Detection and quantification of selenium in proteins by means of gel electrophoresis and electrothermal vaporization ICP-MS

Abstract

A method for the separation of selenium-containing proteins and subsequent detection and quantification of selenium was developed. First, the proteins are fractionated by means of sodium dodecylsulfate polyacrylamide gel electrophoresis (SDS-PAGE); subsequently, the bands of the gel, containing the proteins, are analyzed by electrothermal vaporization (ETV)-ICP-MS to detect and quantify selenium. External standardization with the use of an internal reference (Te) was applied. A detection limit of ca. 40 pg Se per band and a recovery of ca. 98% were obtained.

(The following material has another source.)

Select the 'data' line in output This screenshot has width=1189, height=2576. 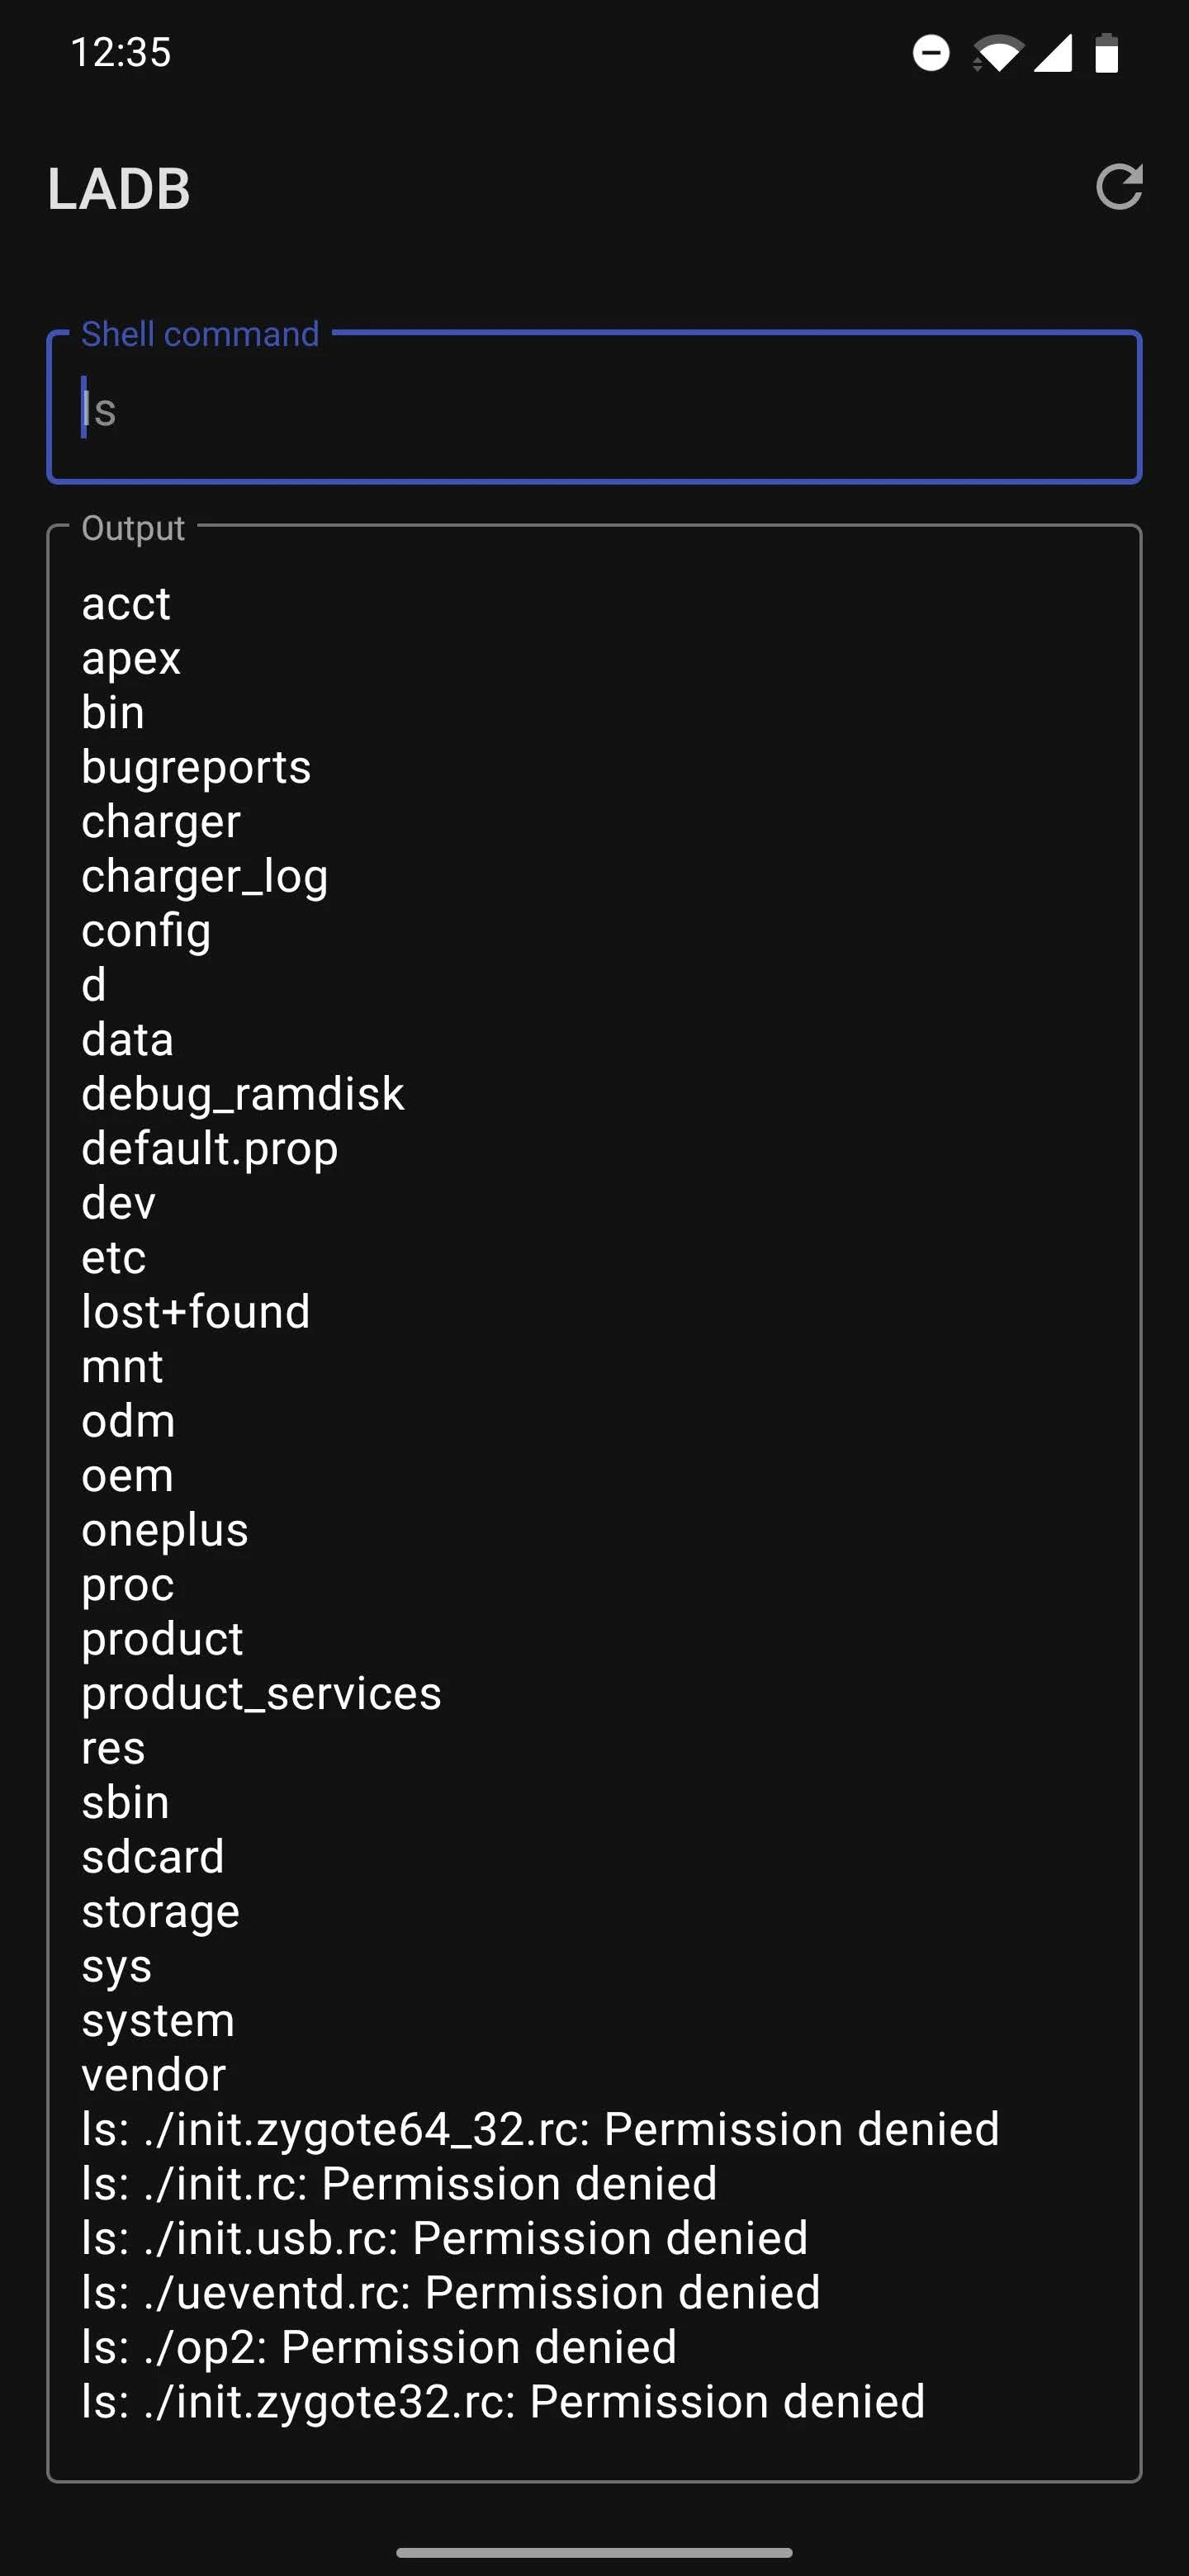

A single measurement is accomplished in less than 4 min and thus a gel lane after a separation of ca. 1.5 h, can be entirely analyzed with ETV-ICP-MS in 3.5 h. If limited to 10 bands, a gel lane is analyzed in 2 h (calibration included). The analysis is directly carried out on the stained gel, without blotting, which makes the analysis even more practical. This method was optimized using the selenoprotein glutathione peroxidase as model. Then, it was applied to the fractionation of proteins from a selenium–yeast candidate reference material. The reconstructed Se electropherograms are presented and compared with the stained gels. The major advantages of this method are the high resolution of the protein fractionation and the straightforward quantification of selenium.